In order to raise the abstraction level of the IaaS, MTA Cloud we have developed Occopus a cloud orchestrator and manager tool by which complex infrastructures like Hadoop or Spark clusters can be easily built based on predeveloped and published Occopus infrastructure descriptors¹⁹. The Occopus cloud orchestrator can be deployed in MTA Cloud by any user and once Occopus is deployed it can be used to build the selected infrastructure (e.g. Spark cluster) in MTA Cloud. A tutorial explaining the deployment of Occopus is available on the web page of MTA Cloud (in hungarian)³. The novelty of Occopus was described and compared with similar cloud orchestrators²⁰. Here we mention only one of its main advantages. The plugin architecture enables the use of modules for various cloud systems and hence AI reference architectures created by Occopus are easily portable among various cloud systems like Amazon AWS, Microsoft Azure, OpenStack, OpenNebula and CloudSigma.

AVAILABLE DATA:
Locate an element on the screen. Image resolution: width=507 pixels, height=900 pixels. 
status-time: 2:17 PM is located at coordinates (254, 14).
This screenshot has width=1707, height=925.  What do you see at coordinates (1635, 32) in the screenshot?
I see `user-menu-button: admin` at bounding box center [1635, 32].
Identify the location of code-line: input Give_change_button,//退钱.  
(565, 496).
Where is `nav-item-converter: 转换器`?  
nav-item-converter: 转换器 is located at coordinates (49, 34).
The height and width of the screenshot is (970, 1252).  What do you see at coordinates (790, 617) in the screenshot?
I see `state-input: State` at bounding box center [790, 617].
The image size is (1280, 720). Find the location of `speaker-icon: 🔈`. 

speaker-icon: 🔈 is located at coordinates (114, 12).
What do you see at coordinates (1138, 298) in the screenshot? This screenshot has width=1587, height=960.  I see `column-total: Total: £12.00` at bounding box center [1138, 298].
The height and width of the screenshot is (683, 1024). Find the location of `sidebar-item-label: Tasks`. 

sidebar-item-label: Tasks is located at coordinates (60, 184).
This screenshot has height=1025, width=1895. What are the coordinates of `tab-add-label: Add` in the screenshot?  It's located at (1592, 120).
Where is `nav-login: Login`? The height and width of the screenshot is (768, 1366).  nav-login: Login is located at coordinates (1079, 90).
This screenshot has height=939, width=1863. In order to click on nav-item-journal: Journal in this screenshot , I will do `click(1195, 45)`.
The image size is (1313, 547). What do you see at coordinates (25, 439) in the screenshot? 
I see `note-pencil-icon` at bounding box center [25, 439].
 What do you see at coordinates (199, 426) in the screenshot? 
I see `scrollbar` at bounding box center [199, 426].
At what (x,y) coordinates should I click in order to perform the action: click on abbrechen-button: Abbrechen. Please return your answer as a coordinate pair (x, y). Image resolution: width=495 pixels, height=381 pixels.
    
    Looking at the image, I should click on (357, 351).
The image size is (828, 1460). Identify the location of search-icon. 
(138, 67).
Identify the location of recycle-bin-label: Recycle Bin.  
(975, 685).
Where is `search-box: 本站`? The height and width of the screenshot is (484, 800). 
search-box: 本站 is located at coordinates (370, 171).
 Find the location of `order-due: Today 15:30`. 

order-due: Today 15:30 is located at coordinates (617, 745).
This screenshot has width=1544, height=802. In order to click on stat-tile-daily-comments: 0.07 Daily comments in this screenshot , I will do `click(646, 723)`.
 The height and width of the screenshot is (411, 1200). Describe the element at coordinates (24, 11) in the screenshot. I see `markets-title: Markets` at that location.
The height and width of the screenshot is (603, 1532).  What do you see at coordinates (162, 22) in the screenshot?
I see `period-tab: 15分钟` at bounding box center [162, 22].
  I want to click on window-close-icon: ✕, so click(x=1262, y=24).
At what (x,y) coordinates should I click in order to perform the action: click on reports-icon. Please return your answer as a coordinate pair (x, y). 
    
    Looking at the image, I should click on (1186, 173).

REQUIRED WORK:
**a.** Copy the entries verbatim, starting at the line that contains "Identify the location of recycle-bin-label: Recycle" and ending after the line that contains "I want to click".
**b.** Continue the passage about the Occopus cloud orchestrator in MTA Cloud from its final sentence.

WRITTEN RESPONSES:
**a.**
Identify the location of recycle-bin-label: Recycle Bin.  
(975, 685).
Where is `search-box: 本站`? The height and width of the screenshot is (484, 800). 
search-box: 本站 is located at coordinates (370, 171).
 Find the location of `order-due: Today 15:30`. 

order-due: Today 15:30 is located at coordinates (617, 745).
This screenshot has width=1544, height=802. In order to click on stat-tile-daily-comments: 0.07 Daily comments in this screenshot , I will do `click(646, 723)`.
 The height and width of the screenshot is (411, 1200). Describe the element at coordinates (24, 11) in the screenshot. I see `markets-title: Markets` at that location.
The height and width of the screenshot is (603, 1532).  What do you see at coordinates (162, 22) in the screenshot?
I see `period-tab: 15分钟` at bounding box center [162, 22].
  I want to click on window-close-icon: ✕, so click(x=1262, y=24).

**b.**
3.2 Support for parallel data storage and processing – Apache Hadoop

Apache Hadoop is an open source framework that enables the fast and easy deployment of data-intensive applications. It facil- itates the development of commodity hardware based clusters. It uses a special data storage method, which is based on a distributed file system (HDFS, Hadoop Distributed File System²¹), that makes it possible to process efficiently terabytes of data in just minutes.

HDFS uses the MapReduce²² paradigm that was proposed by Google and found wide-spread popularity. HDFS has a master/slave architecture. It means that the nodes apart from the Client machine are Master nodes and Slave nodes. Master node supervises the mechanism of data storing in HDFS and running parallel computations (Map Reduce) on all that data. An HDFS cluster consists of a single NameNode, a number of DataNodes, usually one per node in the cluster, which manage storage attached to the nodes that they run on. In general a file is split into several blocks of data which are stored separately on DataN- odes. It is the NameNode that controls and coordinates the data storage by providing a map about the datablocks in the cluster while the Jobtracker’s task is to coordinate the parallel processing of the data. The slave nodes make up the bulk of the machines, each of them running a DataNode and a TaskTracker daemon in order to be able to communicate with the Master node.

The Occopus infrastructure descriptors for such a Hadoop/HDFS cluster have been developed in MTA SZTAKI and are published on the web page of MTA Cloud³as well as on the web page of Occopus⁶.

(4)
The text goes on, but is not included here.